— begin SOURCE RECORDS —
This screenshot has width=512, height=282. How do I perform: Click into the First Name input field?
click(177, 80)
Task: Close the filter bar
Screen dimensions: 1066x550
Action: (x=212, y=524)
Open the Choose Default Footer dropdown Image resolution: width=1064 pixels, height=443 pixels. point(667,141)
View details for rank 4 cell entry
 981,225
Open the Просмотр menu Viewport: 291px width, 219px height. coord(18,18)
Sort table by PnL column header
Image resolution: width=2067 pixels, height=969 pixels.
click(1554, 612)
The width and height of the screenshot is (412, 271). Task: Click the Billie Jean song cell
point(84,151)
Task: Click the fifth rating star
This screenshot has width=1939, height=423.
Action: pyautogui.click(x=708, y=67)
— end SOURCE RECORDS —
*YOUR TASK*:
Can you transcribe all of the rows above character for character, changing nothing?

*COMPLETED TASK*:
This screenshot has width=512, height=282. How do I perform: Click into the First Name input field?
click(177, 80)
Task: Close the filter bar
Screen dimensions: 1066x550
Action: (x=212, y=524)
Open the Choose Default Footer dropdown Image resolution: width=1064 pixels, height=443 pixels. point(667,141)
View details for rank 4 cell entry
 981,225
Open the Просмотр menu Viewport: 291px width, 219px height. coord(18,18)
Sort table by PnL column header
Image resolution: width=2067 pixels, height=969 pixels.
click(1554, 612)
The width and height of the screenshot is (412, 271). Task: Click the Billie Jean song cell
point(84,151)
Task: Click the fifth rating star
This screenshot has width=1939, height=423.
Action: pyautogui.click(x=708, y=67)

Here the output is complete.